Chaque lecteur éprouvera certainement une préférence plus ou moins marquée pour l’un ou l’autre des “partisans” sous les angles divers de la personnalité, de la force de l’engagement ou de la qualité de leur production littéraire. Dominique Bona a choisi : c’est Kessel et accessoirement Germaine.

Quelques réserves

Dominique Bona n’est pas Stefan Zweig. On ne retrouve pas les analyses psychologiques de l’écrivain autrichien, lui aussi un grand biographe. La dimension intime des relations de l’oncle et de son neveu aurait pu être développée. On comprend que les deux s’aimaient et se respectaient mutuellement. On saisit les grandes lignes des dissemblances de leurs personnalités et de leurs systèmes de valeurs. On note ici et là qu’ils ont été des rivaux, aussi bien en amour qu’en littérature. Mais le livre n’approfondit pas ces thèmes et véhicule une image consensuelle du tandem Kessel-Druon. Cette vision n’est pas assez questionnée à notre avis.

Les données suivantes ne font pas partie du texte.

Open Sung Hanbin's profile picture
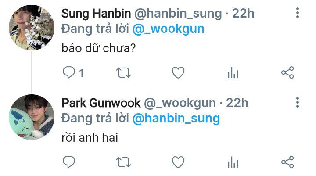 click(32, 27)
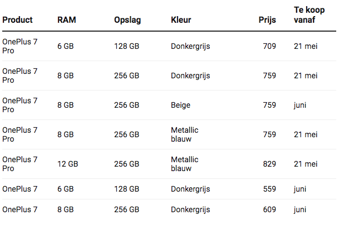Click Donkergrijs in the 709 price row

point(190,46)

L’auteure n’a pas véritablement fouillé la nature profonde de leur lien de plus de 60 ans. Pour ces deux personnalités hors-norme, comment l’un jugeait la réussite de l’autre ? Qui prenait l’ascendant dans le débat d’idées (on est frustré notamment d’en savoir si peu sur la pensée politique de Kessel, au-delà de son attachement au gaullisme et au sionisme) ? Comment l’un jugeait les prises de position politiques de l’autre ? En bref, on regrette le choix de l’auteur d’avoir privilégié une biographie un peu académique.

Encore un mot...

L’histoire romanesque de deux monstres sacrés de notre littérature, passionnément français.

Une phrase

  • « Ancré dans un pays de France ancestral, fidèle à son passé, où les petits garçons vont au catéchisme et servent la messe, le dimanche, la sage Croix-Saint-Leufroy est peinte aux couleurs les plus contrastées avec le monde bouillonnant de la famille Kessel, son désordre, son nomadisme, son athéisme mâtiné de traditions juives, et le son vrillant des mélodies tziganes » (p. 123).
  • «  A la bonne école, il est vrai, il [Druon] a étudié auprès de son oncle les recettes d’une littérature qui a fait ses preuves. Se garder de tout intellectualisme. Bannir les théories, les idées générales. Mêler l’émotion à l’efficacité du récit, afin que le lecteur ne soit jamais soumis à l’ennui qui se dégage invariablement de développements abstraits […]. Des dialogues brefs et incisifs, en lieu et place d’analyses psychologiques toujours rébarbatives. Un récit vivant, oui vivant, voilà ce qu’il attend. Voilà ce qui signe un vrai bon roman » (page 251).

L'auteur

Dominique Bona est membre de l'Académie française. Son œuvre, riche en biographies (Romain Gary, Clara Malraux, Stefan Zweig…), a été distinguée des prix Interallié pour Malika (Mercure de France) en 1992 et Renaudot pour Port-Ébène (Grasset) en 1998.